The largest supermarket chain, Eurotorg, has almost a thousand stores and was, back in 2018, on course to list its shares in London. Belarus boasts a burgeoning tech sector – hardly surprising, given high levels of mathematical and scientific education. The president has encouraged this, offering tax breaks since 2005, then lifting visa restrictions. Minsk is now a recognised tech-hub – where geeks from the EU, Russia, India and China can easily meet.

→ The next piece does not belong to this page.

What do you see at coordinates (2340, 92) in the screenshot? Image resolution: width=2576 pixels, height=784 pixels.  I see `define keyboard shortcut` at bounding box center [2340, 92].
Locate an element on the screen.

This combination of Soviet-style blue-collar work, tech growth and modest state largesse is why the World Bank estimates just 0.8pc of Belarus citizens are in poverty – far less than across the US and EU, plus all other post-Communist states. GDP per capita is lower than in Russia, Lithuania and Estonia but has, until relatively recently, been enough to keep the population broadly on side.
Over the last 10 years, though, growth has stagnated, with the Belarus economy expanding just 1.7pc a year since 2009, compared to 7.5pc on average during the previous decade, as the world economy has slowed.
Close observers have known for years, the “unique path” of Belarus has long relied on Russian beneficence. Moscow has, since the Soviet collapse, continued to bestow billions of dollars’ worth of de facto annual energy subsidies on Minsk, via cheap crude oil – which Belarus refines for both domestic use and re-export at world prices.
Russia has been gradually withdrawing such subsidies, with Belarus now paying 80pc of the market price for crude, up from 50pc five years ago. Incoming tax changes means Moscow will charge Minsk full price for Russian oil from 2025 – which, while Russian gas exports to Belarus will remain subsidised, could cripple the economy altogether.
An increasingly savvy population has grown tired of Lukashenko’s antics. His response to the Covid crisis – “Drink vodka and go to the sauna!” – left even his elderly, rural supporters perplexed. Belarus, though, isn’t Ukraine. There will almost certainly be no “Maidan” style revolution or yearning to “join the West”.
On first impression, this crisis does indeed seem like a Hollywood movie – with Svetlana Tikhanovskaya, a photogenic, English-speaking opposition leader, centre stage. Now exiled in Lithuania, this self-styled “stay at home Mum” only stood because the presidential candidacy of her husband – a campaigning, anti-corruption YouTube blogger – ended in his arrest.
Yet Tikhanovskaya bears little animosity towards Moscow. She remains, like much of the Belarussian population, broadly statist, suspicious of the West and extremely mindful of where her country’s bread is buttered.
That’s why, as the EU bumbles, and the US chides Lukashenko, the Kremlin is watching and waiting – its finger on the economic windpipe of its far smaller, helplessly dependent neighbour.